- **Exercise**:
Nothing in the entries should change; repeat them exactly.

- **Collected data**:
☆ ☆ ☆ ☆

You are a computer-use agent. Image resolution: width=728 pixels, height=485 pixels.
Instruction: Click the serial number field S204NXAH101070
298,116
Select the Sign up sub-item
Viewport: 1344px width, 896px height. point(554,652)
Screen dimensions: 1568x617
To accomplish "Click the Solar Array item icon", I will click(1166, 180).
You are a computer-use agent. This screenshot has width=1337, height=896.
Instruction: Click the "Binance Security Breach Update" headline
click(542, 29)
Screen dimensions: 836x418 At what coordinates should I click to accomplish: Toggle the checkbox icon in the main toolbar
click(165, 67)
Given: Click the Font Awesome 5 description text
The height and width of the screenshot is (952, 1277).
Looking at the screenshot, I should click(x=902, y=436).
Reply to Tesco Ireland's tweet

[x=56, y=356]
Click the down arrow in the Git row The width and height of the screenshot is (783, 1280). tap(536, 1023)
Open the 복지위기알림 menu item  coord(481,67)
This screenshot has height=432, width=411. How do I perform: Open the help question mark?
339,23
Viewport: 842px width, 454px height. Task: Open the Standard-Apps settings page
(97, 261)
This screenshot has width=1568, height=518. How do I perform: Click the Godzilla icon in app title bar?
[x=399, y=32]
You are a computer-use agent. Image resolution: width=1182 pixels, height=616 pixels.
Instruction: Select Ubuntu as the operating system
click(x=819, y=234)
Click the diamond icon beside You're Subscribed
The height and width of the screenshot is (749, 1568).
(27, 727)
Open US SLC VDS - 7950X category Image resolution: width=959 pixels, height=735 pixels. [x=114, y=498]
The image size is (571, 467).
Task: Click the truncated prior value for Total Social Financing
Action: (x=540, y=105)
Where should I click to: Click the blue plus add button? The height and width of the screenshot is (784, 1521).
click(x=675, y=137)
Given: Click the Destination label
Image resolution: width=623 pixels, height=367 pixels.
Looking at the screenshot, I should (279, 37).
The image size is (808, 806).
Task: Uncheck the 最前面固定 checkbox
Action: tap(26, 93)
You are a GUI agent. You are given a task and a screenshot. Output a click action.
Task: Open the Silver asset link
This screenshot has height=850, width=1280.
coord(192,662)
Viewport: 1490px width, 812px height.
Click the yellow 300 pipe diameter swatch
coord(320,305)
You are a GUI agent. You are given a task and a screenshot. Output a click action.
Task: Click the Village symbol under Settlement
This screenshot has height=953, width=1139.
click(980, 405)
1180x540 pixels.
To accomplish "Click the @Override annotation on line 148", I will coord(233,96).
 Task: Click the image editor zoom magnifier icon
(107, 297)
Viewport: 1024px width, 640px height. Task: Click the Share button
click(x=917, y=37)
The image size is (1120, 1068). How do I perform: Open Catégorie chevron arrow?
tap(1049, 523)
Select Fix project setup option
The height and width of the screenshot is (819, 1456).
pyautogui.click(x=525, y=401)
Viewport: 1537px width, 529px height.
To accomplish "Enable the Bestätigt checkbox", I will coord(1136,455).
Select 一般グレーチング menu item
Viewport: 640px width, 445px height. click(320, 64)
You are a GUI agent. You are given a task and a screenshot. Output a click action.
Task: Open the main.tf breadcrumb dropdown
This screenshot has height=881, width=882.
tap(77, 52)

☆ ☆ ☆ ☆

- **Response to this exercise**:
You are a computer-use agent. Image resolution: width=728 pixels, height=485 pixels.
Instruction: Click the serial number field S204NXAH101070
298,116
Select the Sign up sub-item
Viewport: 1344px width, 896px height. point(554,652)
Screen dimensions: 1568x617
To accomplish "Click the Solar Array item icon", I will click(1166, 180).
You are a computer-use agent. This screenshot has width=1337, height=896.
Instruction: Click the "Binance Security Breach Update" headline
click(542, 29)
Screen dimensions: 836x418 At what coordinates should I click to accomplish: Toggle the checkbox icon in the main toolbar
click(165, 67)
Given: Click the Font Awesome 5 description text
The height and width of the screenshot is (952, 1277).
Looking at the screenshot, I should click(x=902, y=436).
Reply to Tesco Ireland's tweet

[x=56, y=356]
Click the down arrow in the Git row The width and height of the screenshot is (783, 1280). tap(536, 1023)
Open the 복지위기알림 menu item  coord(481,67)
This screenshot has height=432, width=411. How do I perform: Open the help question mark?
339,23
Viewport: 842px width, 454px height. Task: Open the Standard-Apps settings page
(97, 261)
This screenshot has width=1568, height=518. How do I perform: Click the Godzilla icon in app title bar?
[x=399, y=32]
You are a computer-use agent. Image resolution: width=1182 pixels, height=616 pixels.
Instruction: Select Ubuntu as the operating system
click(x=819, y=234)
Click the diamond icon beside You're Subscribed
The height and width of the screenshot is (749, 1568).
(27, 727)
Open US SLC VDS - 7950X category Image resolution: width=959 pixels, height=735 pixels. [x=114, y=498]
The image size is (571, 467).
Task: Click the truncated prior value for Total Social Financing
Action: (x=540, y=105)
Where should I click to: Click the blue plus add button? The height and width of the screenshot is (784, 1521).
click(x=675, y=137)
Given: Click the Destination label
Image resolution: width=623 pixels, height=367 pixels.
Looking at the screenshot, I should (279, 37).
The image size is (808, 806).
Task: Uncheck the 最前面固定 checkbox
Action: tap(26, 93)
You are a GUI agent. You are given a task and a screenshot. Output a click action.
Task: Open the Silver asset link
This screenshot has height=850, width=1280.
coord(192,662)
Viewport: 1490px width, 812px height.
Click the yellow 300 pipe diameter swatch
coord(320,305)
You are a GUI agent. You are given a task and a screenshot. Output a click action.
Task: Click the Village symbol under Settlement
This screenshot has height=953, width=1139.
click(980, 405)
1180x540 pixels.
To accomplish "Click the @Override annotation on line 148", I will coord(233,96).
 Task: Click the image editor zoom magnifier icon
(107, 297)
Viewport: 1024px width, 640px height. Task: Click the Share button
click(x=917, y=37)
The image size is (1120, 1068). How do I perform: Open Catégorie chevron arrow?
tap(1049, 523)
Select Fix project setup option
The height and width of the screenshot is (819, 1456).
pyautogui.click(x=525, y=401)
Viewport: 1537px width, 529px height.
To accomplish "Enable the Bestätigt checkbox", I will coord(1136,455).
Select 一般グレーチング menu item
Viewport: 640px width, 445px height. click(320, 64)
You are a GUI agent. You are given a task and a screenshot. Output a click action.
Task: Open the main.tf breadcrumb dropdown
This screenshot has height=881, width=882.
tap(77, 52)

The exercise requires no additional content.